Records shown section start
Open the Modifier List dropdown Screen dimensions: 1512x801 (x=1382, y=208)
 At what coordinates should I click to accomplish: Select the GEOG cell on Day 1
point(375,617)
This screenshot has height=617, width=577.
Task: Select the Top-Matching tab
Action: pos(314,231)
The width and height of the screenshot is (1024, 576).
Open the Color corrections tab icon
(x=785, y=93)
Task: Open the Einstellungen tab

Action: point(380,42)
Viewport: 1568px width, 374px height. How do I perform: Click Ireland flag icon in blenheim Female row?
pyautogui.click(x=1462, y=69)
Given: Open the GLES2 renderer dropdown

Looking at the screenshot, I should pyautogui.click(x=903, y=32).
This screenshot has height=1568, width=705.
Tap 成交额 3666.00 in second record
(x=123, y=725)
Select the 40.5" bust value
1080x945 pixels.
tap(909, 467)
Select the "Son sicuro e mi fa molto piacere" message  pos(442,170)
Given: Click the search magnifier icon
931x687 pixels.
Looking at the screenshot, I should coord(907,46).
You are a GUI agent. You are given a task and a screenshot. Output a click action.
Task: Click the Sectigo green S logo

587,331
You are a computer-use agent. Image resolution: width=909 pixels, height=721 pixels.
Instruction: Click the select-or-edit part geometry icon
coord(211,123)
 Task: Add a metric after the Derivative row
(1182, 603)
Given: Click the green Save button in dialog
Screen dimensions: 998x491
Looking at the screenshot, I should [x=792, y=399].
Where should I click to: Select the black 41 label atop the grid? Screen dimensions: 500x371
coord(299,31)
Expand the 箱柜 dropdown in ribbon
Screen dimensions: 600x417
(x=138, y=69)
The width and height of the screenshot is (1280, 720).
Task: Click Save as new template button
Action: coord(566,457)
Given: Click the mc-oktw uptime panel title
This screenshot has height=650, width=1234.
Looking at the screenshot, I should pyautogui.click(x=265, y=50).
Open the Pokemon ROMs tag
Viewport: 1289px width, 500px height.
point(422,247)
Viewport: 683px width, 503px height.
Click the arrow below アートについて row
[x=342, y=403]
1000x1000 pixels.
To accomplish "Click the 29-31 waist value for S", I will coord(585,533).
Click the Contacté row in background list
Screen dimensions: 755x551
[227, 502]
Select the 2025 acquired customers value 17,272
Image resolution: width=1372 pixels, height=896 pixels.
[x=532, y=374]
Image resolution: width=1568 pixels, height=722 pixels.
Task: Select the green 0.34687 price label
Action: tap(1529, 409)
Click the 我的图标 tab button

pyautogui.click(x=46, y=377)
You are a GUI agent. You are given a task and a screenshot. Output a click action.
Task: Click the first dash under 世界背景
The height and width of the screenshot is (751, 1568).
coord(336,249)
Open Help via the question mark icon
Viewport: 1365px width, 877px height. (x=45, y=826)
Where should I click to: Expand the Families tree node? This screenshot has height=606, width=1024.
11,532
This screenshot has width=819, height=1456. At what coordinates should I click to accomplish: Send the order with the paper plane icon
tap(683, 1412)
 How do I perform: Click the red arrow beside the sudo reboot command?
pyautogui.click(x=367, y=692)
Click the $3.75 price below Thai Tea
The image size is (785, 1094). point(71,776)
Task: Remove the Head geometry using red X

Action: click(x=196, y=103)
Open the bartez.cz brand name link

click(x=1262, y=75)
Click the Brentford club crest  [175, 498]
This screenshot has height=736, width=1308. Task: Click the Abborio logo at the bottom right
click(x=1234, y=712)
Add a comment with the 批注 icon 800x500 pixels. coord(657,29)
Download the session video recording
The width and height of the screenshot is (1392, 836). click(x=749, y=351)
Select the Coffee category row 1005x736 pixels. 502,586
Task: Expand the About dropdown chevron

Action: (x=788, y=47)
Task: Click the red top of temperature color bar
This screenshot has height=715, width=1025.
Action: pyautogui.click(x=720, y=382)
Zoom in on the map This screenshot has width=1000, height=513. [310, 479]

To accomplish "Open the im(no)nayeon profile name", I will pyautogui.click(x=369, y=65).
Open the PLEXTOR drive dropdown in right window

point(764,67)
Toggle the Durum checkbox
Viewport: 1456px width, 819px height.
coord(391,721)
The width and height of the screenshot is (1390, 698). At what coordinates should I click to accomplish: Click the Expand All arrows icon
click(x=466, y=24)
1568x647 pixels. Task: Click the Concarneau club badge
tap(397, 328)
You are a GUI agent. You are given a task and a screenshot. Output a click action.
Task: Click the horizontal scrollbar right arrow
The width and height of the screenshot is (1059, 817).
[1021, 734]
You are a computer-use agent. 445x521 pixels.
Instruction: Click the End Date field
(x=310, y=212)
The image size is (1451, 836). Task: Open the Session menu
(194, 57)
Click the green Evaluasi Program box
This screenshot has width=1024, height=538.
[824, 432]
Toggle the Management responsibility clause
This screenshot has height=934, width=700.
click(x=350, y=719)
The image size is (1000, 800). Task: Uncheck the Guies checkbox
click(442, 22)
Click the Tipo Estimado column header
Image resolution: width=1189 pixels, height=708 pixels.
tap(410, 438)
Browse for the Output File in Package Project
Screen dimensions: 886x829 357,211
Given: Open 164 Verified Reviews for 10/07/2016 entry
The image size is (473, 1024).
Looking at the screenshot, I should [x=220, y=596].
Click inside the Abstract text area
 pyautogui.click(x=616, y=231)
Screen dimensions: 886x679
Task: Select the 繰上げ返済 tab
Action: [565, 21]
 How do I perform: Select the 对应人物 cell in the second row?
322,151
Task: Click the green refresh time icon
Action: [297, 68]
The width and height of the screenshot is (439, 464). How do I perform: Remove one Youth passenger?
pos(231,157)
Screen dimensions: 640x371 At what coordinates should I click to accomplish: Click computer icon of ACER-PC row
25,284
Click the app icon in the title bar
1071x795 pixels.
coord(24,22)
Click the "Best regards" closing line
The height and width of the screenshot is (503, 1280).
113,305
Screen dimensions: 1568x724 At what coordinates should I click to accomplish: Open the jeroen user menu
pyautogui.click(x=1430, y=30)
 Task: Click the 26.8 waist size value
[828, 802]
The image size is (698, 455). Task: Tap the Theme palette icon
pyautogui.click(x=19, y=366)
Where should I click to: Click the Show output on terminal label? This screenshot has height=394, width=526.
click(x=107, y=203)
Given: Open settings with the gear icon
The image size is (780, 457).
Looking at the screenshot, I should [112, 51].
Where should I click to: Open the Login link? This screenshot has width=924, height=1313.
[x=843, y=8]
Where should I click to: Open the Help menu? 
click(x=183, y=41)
Records shown section end
What the task requires: Reproduce the records above exactly, from the first line through the line containing "Given: Click the green Save button in dialog", and output nothing else.

Response for this exercise:
Open the Modifier List dropdown Screen dimensions: 1512x801 (x=1382, y=208)
 At what coordinates should I click to accomplish: Select the GEOG cell on Day 1
point(375,617)
This screenshot has height=617, width=577.
Task: Select the Top-Matching tab
Action: pos(314,231)
The width and height of the screenshot is (1024, 576).
Open the Color corrections tab icon
(x=785, y=93)
Task: Open the Einstellungen tab

Action: point(380,42)
Viewport: 1568px width, 374px height. How do I perform: Click Ireland flag icon in blenheim Female row?
pyautogui.click(x=1462, y=69)
Given: Open the GLES2 renderer dropdown

Looking at the screenshot, I should pyautogui.click(x=903, y=32).
This screenshot has height=1568, width=705.
Tap 成交额 3666.00 in second record
(x=123, y=725)
Select the 40.5" bust value
1080x945 pixels.
tap(909, 467)
Select the "Son sicuro e mi fa molto piacere" message  pos(442,170)
Given: Click the search magnifier icon
931x687 pixels.
Looking at the screenshot, I should coord(907,46).
You are a GUI agent. You are given a task and a screenshot. Output a click action.
Task: Click the Sectigo green S logo

587,331
You are a computer-use agent. Image resolution: width=909 pixels, height=721 pixels.
Instruction: Click the select-or-edit part geometry icon
coord(211,123)
 Task: Add a metric after the Derivative row
(1182, 603)
Given: Click the green Save button in dialog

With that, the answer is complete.